FIG. 4.

Analysis of plsX gene expression by quantitative RT-PCR. RT-PCRs were performed as described for Fig. 3, except that different masses of competitive DNA were added to a given mass of RT-PCR mixture. (A) Quantitative RT-PCR with primers 1 and 7. Different masses (15 × 10⁻⁵, 12.5 × 10⁻⁵, 10 × 10⁻⁵, 7.5 × 10⁻⁵, 5 × 10⁻⁵, 2.5 × 10⁻⁵, or 2.25 × 10⁻⁵ ng) of competitive DNA amplified from pYZ64 with primers 1 and 7 were added to the RT-PCR mixtures in lanes 1 through 8, respectively. (B) Quantitative RT-PCR with primers 6 and 5. Competitive DNA (7.5 × 10⁻⁵, 6.5 × 10⁻⁵, 4.5 × 10⁻⁵, 3.5 × 10⁻⁵, 2.5 × 10⁻⁵, 2 × 10⁻⁵, or 1 × 10⁻⁵ ng) was added to lanes 1 through 8, respectively. The fluorescence intensities of the bands on the agarose gel in each lane were quantified with densitometry following ethidium bromide staining.

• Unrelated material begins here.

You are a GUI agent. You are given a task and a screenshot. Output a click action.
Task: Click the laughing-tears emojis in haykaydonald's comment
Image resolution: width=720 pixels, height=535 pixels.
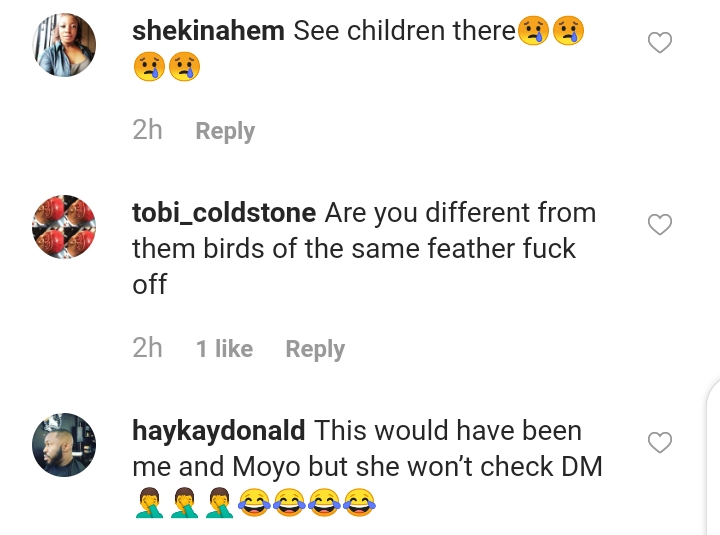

The ratio of the intensity of the PCR product of competitive DNA to that of the RT-PCR product was calculated for each reaction, and these ratios were plotted as a function of the competitive DNA concentration. (C and D) Plots of data from panels A and B, respectively.